With 829 horsepower at the rear wheels Darnell Settles’ 2011 CTS-V earns its name
Words And Photos: Brandon Flannery
For many years, the epitome of a luxury car was one of comfort. Cadillac set the “Standard of the World” over 100 years ago with uncompromising innovation and quality and rose to become America’s ultimate statement of luxury.
As time and technology have progressed, that element of luxury also includes superior performance. Like the sleek, long-nosed roadsters of the 1920s that were built to outrun less expensive models, today’s luxury cars have shelved the over-stuffed “couch barge” notions and returned to their roots.

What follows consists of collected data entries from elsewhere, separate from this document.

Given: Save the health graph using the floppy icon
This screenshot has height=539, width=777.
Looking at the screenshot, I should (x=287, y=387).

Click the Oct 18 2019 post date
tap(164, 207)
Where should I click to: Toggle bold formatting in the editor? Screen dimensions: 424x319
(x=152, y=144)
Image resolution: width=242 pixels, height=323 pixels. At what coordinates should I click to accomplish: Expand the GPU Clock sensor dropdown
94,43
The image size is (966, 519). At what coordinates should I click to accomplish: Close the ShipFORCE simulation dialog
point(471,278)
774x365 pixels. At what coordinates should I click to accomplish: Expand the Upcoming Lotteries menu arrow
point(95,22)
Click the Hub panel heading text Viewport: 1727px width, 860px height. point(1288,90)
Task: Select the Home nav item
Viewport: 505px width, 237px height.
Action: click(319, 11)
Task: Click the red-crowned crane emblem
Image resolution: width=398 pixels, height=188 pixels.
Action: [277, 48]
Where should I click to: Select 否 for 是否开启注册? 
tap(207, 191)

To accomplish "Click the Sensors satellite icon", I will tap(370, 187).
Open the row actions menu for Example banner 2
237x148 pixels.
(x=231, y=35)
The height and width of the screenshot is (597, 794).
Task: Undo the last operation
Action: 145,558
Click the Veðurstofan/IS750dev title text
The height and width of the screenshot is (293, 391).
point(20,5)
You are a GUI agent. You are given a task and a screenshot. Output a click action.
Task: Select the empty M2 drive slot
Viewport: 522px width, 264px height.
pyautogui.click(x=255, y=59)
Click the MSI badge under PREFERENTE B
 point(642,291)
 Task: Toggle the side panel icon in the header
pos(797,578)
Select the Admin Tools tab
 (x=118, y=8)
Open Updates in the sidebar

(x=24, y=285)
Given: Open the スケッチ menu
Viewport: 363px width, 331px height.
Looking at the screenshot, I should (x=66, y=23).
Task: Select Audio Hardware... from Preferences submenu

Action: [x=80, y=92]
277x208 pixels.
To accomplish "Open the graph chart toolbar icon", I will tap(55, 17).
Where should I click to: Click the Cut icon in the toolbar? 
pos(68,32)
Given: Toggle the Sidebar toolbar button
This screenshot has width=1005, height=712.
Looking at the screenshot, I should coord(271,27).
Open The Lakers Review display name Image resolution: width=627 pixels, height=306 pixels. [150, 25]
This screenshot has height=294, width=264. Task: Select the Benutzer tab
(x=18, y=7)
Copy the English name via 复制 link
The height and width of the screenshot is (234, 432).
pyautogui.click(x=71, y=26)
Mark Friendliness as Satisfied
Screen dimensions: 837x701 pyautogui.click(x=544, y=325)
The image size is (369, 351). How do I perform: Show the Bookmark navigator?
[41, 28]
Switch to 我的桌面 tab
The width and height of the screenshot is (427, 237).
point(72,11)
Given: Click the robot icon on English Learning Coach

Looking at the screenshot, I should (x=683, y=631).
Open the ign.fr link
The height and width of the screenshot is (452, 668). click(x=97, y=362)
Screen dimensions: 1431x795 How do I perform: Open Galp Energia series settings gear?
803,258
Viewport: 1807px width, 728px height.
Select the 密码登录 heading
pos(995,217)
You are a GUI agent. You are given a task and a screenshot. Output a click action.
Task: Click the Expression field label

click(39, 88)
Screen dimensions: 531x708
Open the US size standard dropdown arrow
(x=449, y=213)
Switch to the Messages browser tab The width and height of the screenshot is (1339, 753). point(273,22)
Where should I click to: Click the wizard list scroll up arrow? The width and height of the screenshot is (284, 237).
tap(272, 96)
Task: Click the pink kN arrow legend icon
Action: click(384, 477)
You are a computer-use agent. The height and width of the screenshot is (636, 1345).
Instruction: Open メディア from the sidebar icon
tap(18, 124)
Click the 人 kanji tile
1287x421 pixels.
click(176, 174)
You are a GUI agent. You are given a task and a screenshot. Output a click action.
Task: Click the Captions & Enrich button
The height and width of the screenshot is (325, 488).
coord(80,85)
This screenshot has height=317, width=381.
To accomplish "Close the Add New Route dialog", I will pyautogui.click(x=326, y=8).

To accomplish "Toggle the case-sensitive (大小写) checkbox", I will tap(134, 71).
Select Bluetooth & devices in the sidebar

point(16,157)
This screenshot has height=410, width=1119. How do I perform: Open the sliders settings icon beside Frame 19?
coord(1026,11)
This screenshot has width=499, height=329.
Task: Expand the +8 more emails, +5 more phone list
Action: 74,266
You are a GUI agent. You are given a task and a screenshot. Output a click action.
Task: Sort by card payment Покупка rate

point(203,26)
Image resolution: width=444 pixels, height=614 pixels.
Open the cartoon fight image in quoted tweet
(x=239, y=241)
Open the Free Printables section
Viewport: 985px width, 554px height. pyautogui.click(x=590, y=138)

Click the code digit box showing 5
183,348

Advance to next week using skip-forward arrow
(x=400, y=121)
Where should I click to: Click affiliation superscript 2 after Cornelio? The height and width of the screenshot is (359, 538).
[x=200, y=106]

To compete with the likes of Europe’s finest, the folks at Cadillac added some very special cars to their lineup. While the CTS coupes and sedans were nice cars, the CTS-V versions take it to the next level. The first generation ran from 2004 to 2007, and the second from 2009 to 2014. These cars feature a revolutionary new suspension utilizing BWI Group’s MagneRide Technology, where the dampeners of the coil spring suspension contain a magnetorheological fluid, or a “smart fluid” of particles suspended in another. This fluid is surrounded by sensors and is magnetically adjusted once every millisecond by a computer. Aiding this seemingly magical suspension are heavy-duty sway bars, special 19-inch wheels, and 6-piston Brembo brakes with 15- and 14-inch rotors front and rear, respectively.
Fresh from the showroom floor these supercharged rockets cranked out 0-60 times in four seconds and 11-second quarter-miles thanks to a 556-horsepower LSA (a slightly detuned version of the LS9 found in Corvettes). With a production run of only 3,224 coupes for 2011, this one is a bit of a rare sight.
Owner Darnell Settles grew up in a car-oriented family. Throughout his childhood his mother owned Corvettes and a Monte Carlo SS. One day his father returned home with a Porsche 928 that really opened his eyes to owning something special. Darnell says his first “really fast” car was actually a truck, a Ford Lightning pickup that fostered his appreciation of owning something supercharged that people didn’t expect to be fast.
Ironically, Darnell says he didn’t like the CTS when he first saw one in traffic.
“Initially I was behind one, and I actually thought it was kind of ugly,” he says. “But then I began to notice them more, and after my friend Josh let me take his for a spin I knew that was my next car.”
He began making the rounds at the dealerships and, in February of 2012, he purchased this all-black 2011 coupe.
He really liked it. It was quick and agile, yet refined enough to take dates out to dinner in and comfortable enough for long road trips. After driving it around, he felt that it was faster than he’d ever need. That is until he raced against a friend’s Mustang.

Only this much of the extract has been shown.